Chefs and Restaurants
Road to Lyon
With a training program in place, the seeds for this year’s Team USA were planted two years ago, after Tessier won the silver.
“I think the day we took the silver someone asked me if I was going to do it again, and I laughed and said it was like asking someone who just gave birth if they wanted to have another baby,” he says. After losing the gold by only nine points, he was tempted to endure the competition labor pangs again, but only if he didn’t see a strong showing of new candidates for 2017. But then Mathew Peters, a talented chef from Per Se who had worked with Tessier at The French Laundry in 2010 asked him to dinner.
“He posed the question about Bocuse and I was immediately excited,” recalls Tessier. “He’s got an incredibly creative mind, is very artistic and his technique is solid. I knew from what we had built that if he would enter that system, he’d be successful.”

————————

### [Instruction 1]
In the Road to Lyon passage, by how many points did Tessier lose the gold?
### [Instruction 2]
Write out the Road to Lyon passage word for word, beginning at the words "Chefs and Restaurants" and stopping after "him to dinner.".
Answer from the Road to Lyon passage alone, without outside knowledge.

### [Given material]
————————

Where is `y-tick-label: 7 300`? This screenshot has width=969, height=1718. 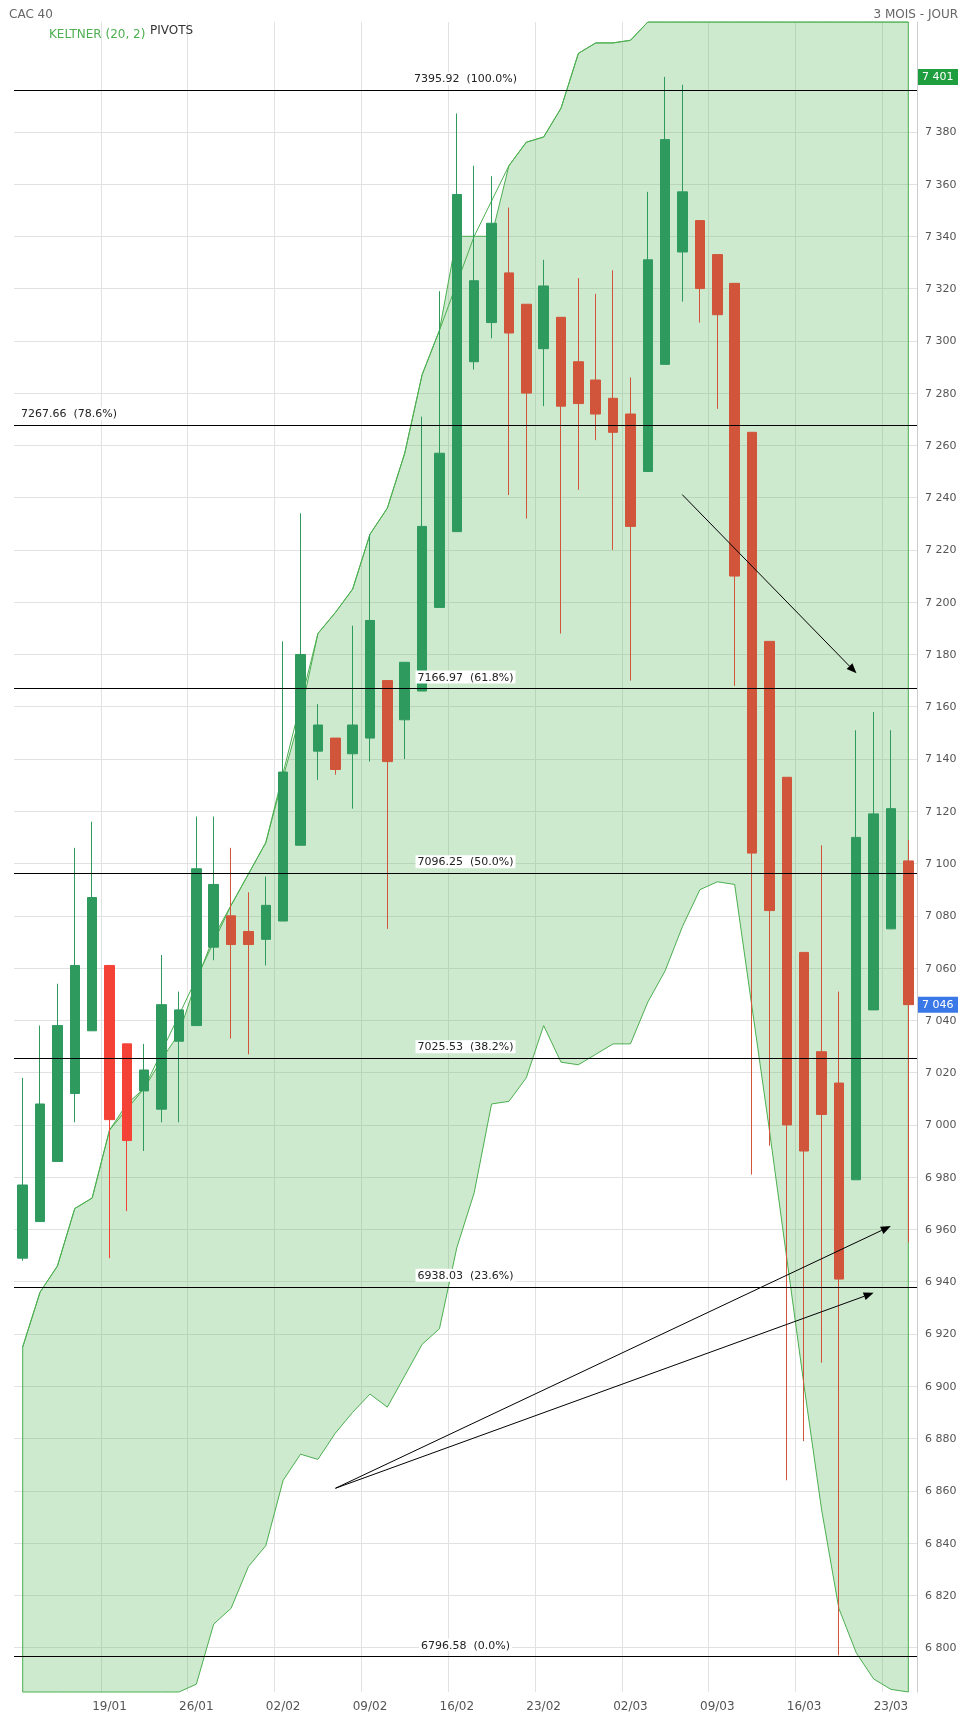 y-tick-label: 7 300 is located at coordinates (941, 341).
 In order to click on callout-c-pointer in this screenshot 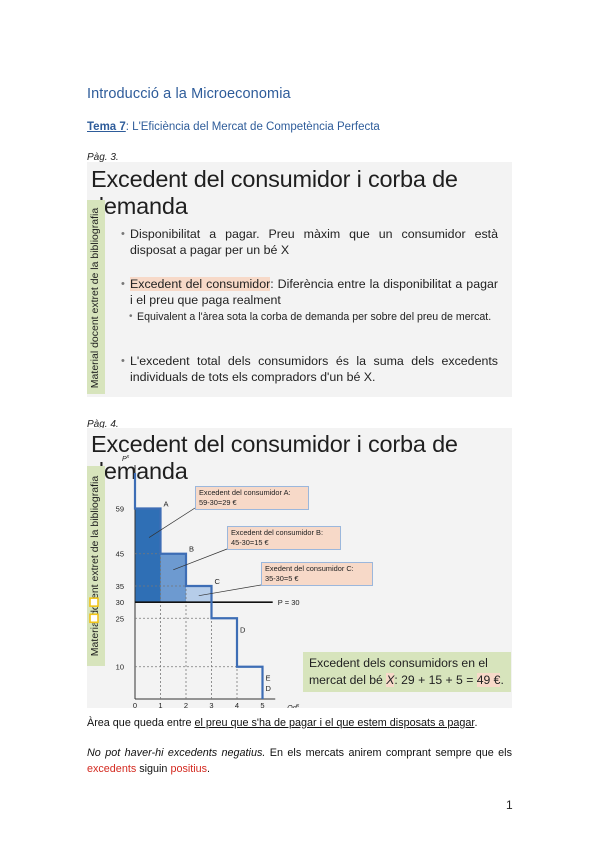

————————

### [Exercise result 1]
Nine points.

### [Exercise result 2]
Chefs and Restaurants
Road to Lyon
With a training program in place, the seeds for this year’s Team USA were planted two years ago, after Tessier won the silver.
“I think the day we took the silver someone asked me if I was going to do it again, and I laughed and said it was like asking someone who just gave birth if they wanted to have another baby,” he says. After losing the gold by only nine points, he was tempted to endure the competition labor pangs again, but only if he didn’t see a strong showing of new candidates for 2017. But then Mathew Peters, a talented chef from Per Se who had worked with Tessier at The French Laundry in 2010 asked him to dinner.